### WORK INSTRUCTIONS
Reproduce each line of the following material exactly, omitting the images.

### DATA EXCERPTS
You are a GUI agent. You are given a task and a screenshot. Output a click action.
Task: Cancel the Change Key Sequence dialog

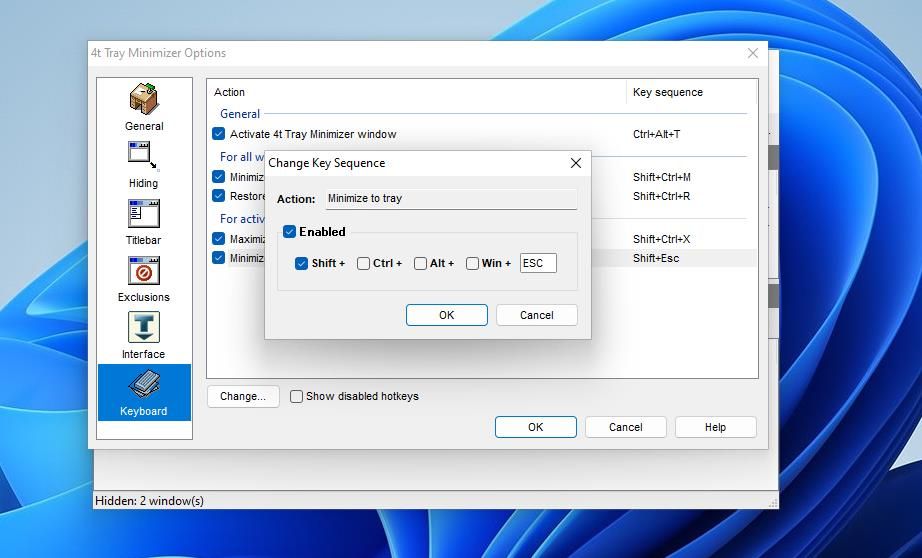[536, 315]
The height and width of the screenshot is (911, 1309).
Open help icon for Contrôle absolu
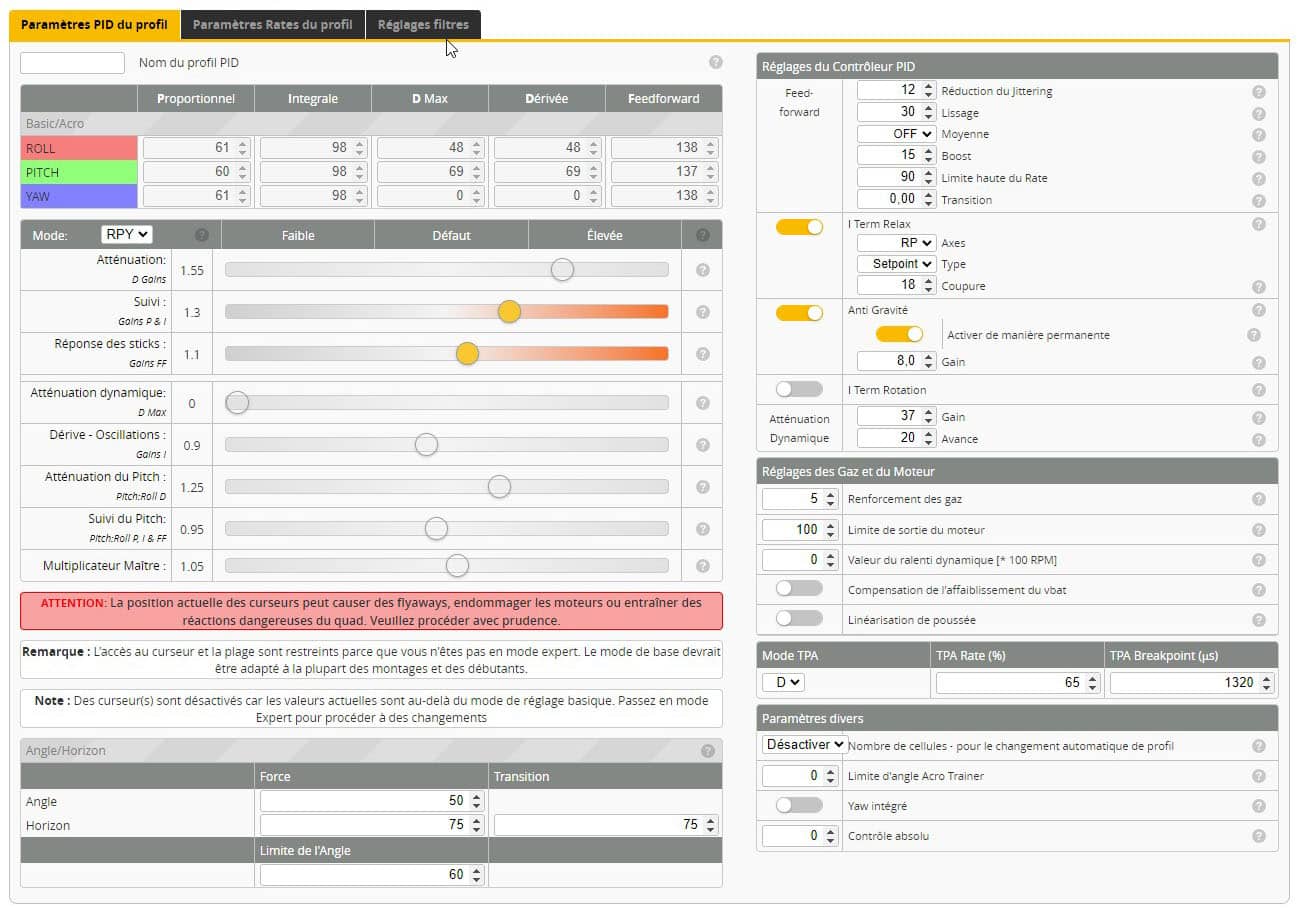[1258, 836]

### ANSWER AREA
You are a GUI agent. You are given a task and a screenshot. Output a click action.
Task: Cancel the Change Key Sequence dialog

[536, 315]
The height and width of the screenshot is (911, 1309).
Open help icon for Contrôle absolu
[1258, 836]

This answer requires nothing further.